Events occurring regularly, or at equal time intervals

A sequence of events is isochronous if the events occur regularly, or at equal time intervals. The term isochronous is used in several technical contexts, but usually refers to the primary subject maintaining a constant period or interval (the reciprocal of frequency), despite variations in other measurable factors in the same system. Isochronous timing is a characteristic of a repeating event, whereas synchronous timing refers to the relationship between two or more events.

- In dynamical systems theory, an oscillator is called isochronous if its frequency is independent of its amplitude.
- In horology, a mechanical clock or watch is isochronous if it runs at the same rate regardless of changes in its drive force, so that it keeps correct time as its mainspring unwinds or chain length varies. Isochrony is important in timekeeping devices. Simply put, if a power-providing device (e.g. a spring or weight) provides constant torque to the wheel train, it will be isochronous, since the escapement will experience the same force regardless of how far the weight has dropped or the spring has unwound.
- In electrical power generation, isochronous means that the frequency of the electricity generated is constant under varying load; there is zero generator droop. (See Synchronization (alternating current).)
- In telecommunications, an isochronous signal is one where the time interval separating any two corresponding transitions is equal to the unit interval or to a multiple of the unit interval; but phase is arbitrary and potentially varying.
  - The term is also used in data transmission to describe cases in which corresponding significant instants of two or more sequential signals have a constant phase relationship.
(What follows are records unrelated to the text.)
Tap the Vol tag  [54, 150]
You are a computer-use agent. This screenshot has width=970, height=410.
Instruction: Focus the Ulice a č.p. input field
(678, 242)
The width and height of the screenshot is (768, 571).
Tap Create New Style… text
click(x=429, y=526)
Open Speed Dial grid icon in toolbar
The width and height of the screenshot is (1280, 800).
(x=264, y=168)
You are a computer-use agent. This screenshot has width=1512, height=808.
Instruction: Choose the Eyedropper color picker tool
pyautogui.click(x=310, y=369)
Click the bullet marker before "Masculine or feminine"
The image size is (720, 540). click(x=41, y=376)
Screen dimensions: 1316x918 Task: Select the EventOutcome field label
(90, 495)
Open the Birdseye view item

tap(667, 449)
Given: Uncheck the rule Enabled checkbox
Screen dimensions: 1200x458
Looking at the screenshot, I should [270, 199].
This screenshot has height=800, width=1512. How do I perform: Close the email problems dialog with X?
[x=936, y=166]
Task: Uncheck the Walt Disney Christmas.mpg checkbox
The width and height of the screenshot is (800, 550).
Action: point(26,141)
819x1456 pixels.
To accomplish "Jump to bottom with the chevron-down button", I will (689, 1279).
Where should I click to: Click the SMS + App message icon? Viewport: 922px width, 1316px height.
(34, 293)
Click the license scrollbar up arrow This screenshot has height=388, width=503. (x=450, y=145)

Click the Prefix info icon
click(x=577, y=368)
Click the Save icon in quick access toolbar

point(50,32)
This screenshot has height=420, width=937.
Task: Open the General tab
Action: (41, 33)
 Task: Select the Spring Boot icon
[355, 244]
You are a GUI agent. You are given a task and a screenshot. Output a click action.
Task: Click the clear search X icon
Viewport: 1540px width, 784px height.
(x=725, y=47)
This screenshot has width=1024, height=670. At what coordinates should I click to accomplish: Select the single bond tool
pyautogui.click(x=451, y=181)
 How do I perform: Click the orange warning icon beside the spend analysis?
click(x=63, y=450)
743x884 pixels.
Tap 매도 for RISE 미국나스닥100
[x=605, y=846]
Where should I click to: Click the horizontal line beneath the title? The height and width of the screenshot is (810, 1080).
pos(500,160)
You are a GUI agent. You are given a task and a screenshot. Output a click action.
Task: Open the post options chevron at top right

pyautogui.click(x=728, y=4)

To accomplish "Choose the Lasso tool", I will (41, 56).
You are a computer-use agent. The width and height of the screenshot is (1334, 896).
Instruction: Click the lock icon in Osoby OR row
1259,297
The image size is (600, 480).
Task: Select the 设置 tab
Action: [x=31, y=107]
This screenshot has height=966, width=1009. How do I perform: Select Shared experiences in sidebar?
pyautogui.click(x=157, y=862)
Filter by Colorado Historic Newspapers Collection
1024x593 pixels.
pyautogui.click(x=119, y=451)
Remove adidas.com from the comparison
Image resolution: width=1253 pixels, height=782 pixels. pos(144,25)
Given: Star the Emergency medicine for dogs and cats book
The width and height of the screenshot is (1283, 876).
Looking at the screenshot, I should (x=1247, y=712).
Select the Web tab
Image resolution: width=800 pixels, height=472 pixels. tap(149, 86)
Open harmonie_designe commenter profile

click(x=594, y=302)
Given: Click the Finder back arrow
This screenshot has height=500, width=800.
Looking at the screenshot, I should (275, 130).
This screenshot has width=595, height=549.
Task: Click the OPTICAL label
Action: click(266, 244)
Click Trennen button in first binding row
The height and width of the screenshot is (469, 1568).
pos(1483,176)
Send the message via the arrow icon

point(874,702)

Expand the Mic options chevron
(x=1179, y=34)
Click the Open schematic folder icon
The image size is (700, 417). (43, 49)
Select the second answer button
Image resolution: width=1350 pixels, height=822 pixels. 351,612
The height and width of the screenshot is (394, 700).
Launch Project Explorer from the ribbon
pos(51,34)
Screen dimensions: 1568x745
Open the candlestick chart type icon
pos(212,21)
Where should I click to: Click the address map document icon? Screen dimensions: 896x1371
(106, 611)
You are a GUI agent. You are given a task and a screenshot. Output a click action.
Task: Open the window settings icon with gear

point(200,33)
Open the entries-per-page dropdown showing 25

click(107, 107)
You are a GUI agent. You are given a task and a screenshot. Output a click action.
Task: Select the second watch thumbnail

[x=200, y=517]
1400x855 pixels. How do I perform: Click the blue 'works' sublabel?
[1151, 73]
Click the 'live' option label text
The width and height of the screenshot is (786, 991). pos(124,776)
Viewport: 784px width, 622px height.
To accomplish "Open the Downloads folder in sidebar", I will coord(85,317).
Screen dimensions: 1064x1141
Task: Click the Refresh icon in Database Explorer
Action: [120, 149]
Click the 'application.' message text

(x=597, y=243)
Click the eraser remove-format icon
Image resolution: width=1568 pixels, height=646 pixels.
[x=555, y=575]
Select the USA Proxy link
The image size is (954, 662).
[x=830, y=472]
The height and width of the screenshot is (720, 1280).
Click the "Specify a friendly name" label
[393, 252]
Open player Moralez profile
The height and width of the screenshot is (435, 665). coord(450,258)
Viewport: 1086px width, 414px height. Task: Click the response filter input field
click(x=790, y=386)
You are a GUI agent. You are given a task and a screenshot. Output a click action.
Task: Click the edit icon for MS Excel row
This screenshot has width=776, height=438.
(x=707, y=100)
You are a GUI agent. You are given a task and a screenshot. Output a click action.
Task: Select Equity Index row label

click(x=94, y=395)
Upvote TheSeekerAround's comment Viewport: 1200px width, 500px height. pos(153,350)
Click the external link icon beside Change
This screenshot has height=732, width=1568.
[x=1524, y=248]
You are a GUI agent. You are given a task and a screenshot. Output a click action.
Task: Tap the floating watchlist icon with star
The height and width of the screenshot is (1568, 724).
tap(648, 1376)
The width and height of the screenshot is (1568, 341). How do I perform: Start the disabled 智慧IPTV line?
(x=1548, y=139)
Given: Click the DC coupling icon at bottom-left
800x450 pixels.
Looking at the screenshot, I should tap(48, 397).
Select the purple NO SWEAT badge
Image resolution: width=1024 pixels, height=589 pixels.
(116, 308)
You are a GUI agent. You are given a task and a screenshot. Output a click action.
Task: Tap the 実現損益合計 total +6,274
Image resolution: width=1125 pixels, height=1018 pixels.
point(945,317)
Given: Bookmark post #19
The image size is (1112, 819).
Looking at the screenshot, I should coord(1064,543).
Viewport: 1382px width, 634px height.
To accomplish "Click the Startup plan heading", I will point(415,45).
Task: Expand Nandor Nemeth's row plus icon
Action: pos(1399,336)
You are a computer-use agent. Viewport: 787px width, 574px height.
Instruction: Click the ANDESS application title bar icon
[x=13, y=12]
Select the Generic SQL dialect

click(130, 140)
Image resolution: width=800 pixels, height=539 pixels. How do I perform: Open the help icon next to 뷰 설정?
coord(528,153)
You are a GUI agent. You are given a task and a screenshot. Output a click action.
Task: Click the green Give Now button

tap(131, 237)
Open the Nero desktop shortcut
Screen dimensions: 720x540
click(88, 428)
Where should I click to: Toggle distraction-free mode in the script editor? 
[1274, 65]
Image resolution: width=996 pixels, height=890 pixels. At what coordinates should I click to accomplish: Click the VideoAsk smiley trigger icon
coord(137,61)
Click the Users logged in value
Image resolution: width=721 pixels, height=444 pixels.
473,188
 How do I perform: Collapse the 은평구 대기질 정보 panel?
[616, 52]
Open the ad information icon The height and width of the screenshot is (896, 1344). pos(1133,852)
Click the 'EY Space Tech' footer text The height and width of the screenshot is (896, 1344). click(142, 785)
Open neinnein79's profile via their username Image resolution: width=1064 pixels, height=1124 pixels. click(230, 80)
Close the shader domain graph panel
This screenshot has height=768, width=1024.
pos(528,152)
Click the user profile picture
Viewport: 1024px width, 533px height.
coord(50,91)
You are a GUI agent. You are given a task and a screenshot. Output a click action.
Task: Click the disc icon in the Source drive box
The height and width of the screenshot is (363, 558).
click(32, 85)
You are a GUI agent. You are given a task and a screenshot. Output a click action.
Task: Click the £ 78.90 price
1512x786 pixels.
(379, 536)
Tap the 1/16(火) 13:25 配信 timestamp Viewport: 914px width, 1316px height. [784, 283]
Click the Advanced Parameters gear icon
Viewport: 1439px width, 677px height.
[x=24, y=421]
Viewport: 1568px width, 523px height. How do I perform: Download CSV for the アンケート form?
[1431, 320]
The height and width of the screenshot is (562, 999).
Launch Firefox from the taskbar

  - Isochronous burst transmission is used when the information-bearer channel rate is higher than the input data signaling rate.
- In the Universal Serial Bus used in computers, isochronous is one of the four data flow types for USB devices (the others being Control, Interrupt and Bulk). It is commonly used for streaming data types such as video or audio sources. Similarly, the IEEE 1394 interface standard, commonly called Firewire, includes support for isochronous streams of audio and video at known constant rates.
- In particle accelerators an isochronous cyclotron is a cyclotron where the field strength increases with radius to compensate for the relativistic increase in mass with speed.
- An isochrone is a contour line of equal time, for instance, in geological layers, tree rings or wave fronts. An isochrone map or diagram shows such contours.
- In linguistics, isochrony is the postulated rhythmic division of time into equal portions by a language.
- In neurology, isochronic tones are regular beats of a single tone used for brainwave entrainment.